*** EXTRACTED RECORDS

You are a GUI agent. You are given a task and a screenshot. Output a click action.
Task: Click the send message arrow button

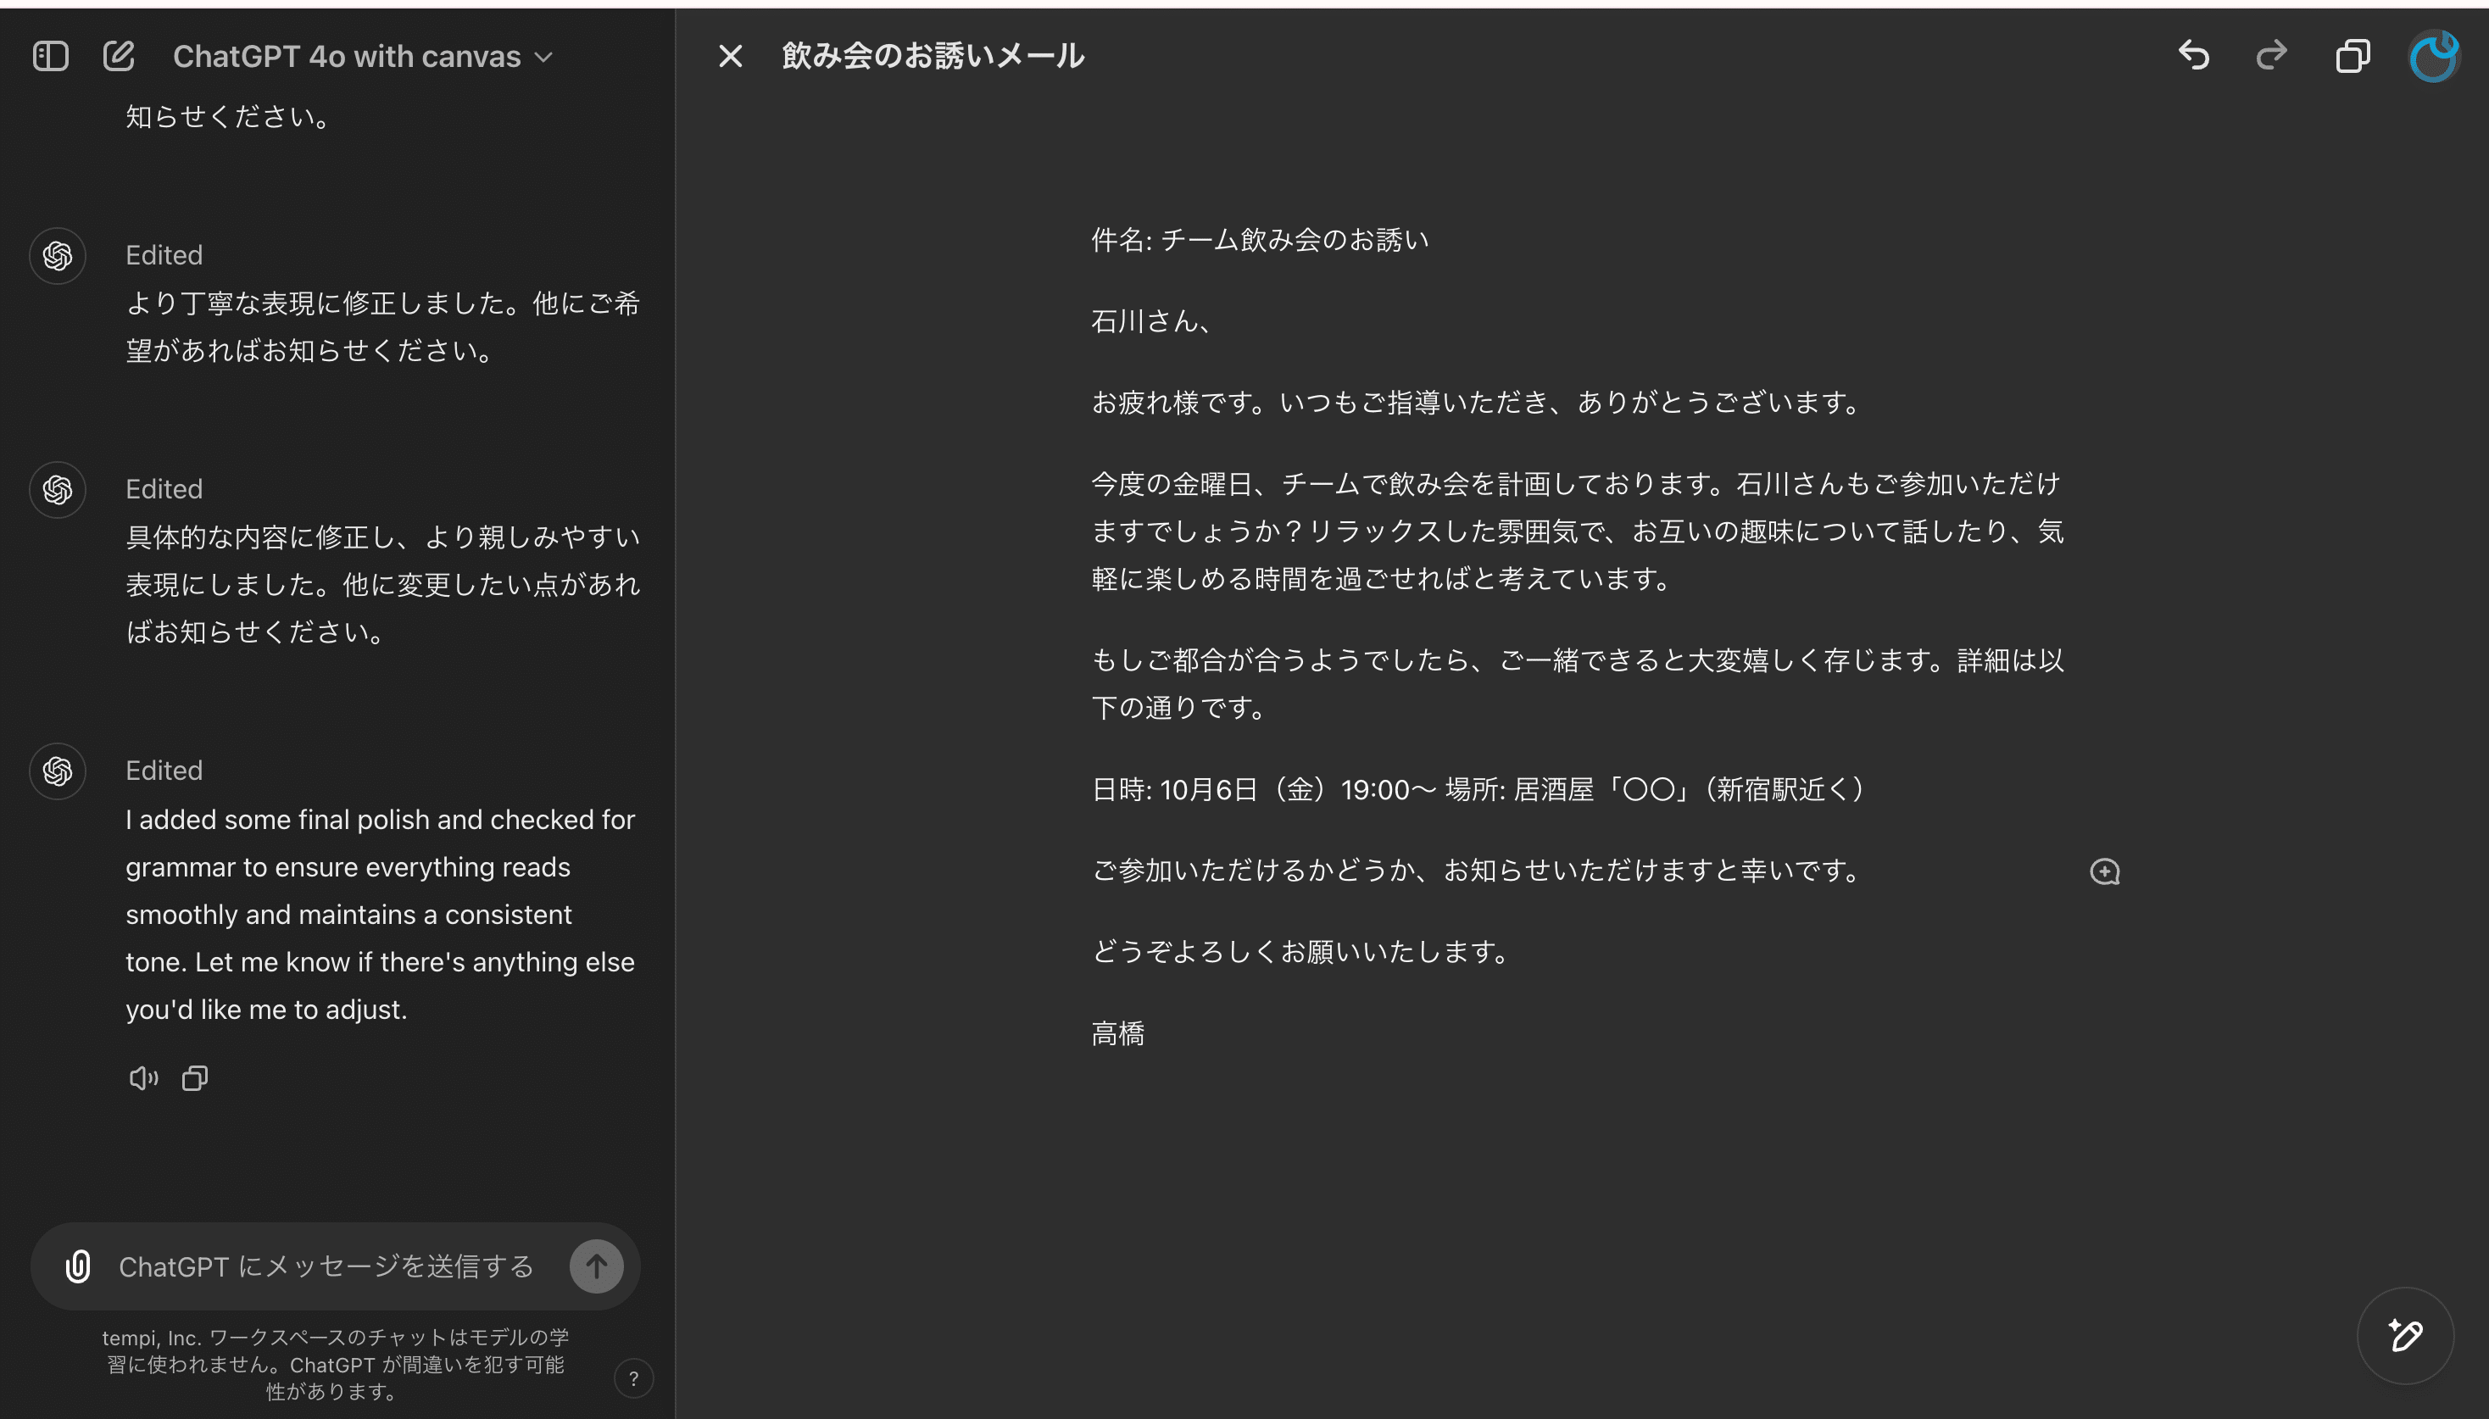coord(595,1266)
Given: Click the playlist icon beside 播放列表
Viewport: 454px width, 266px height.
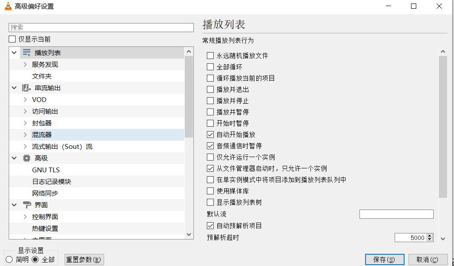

******

Copy the text of all the records above verbatim, line for line, and omit the pictures.

* **RESPONSE BELOW**
You are a GUI agent. You are given a task and a screenshot. Output a click action.
Task: Click the send message arrow button

coord(595,1266)
Given: Click the playlist icon beside 播放列表
Viewport: 454px width, 266px height.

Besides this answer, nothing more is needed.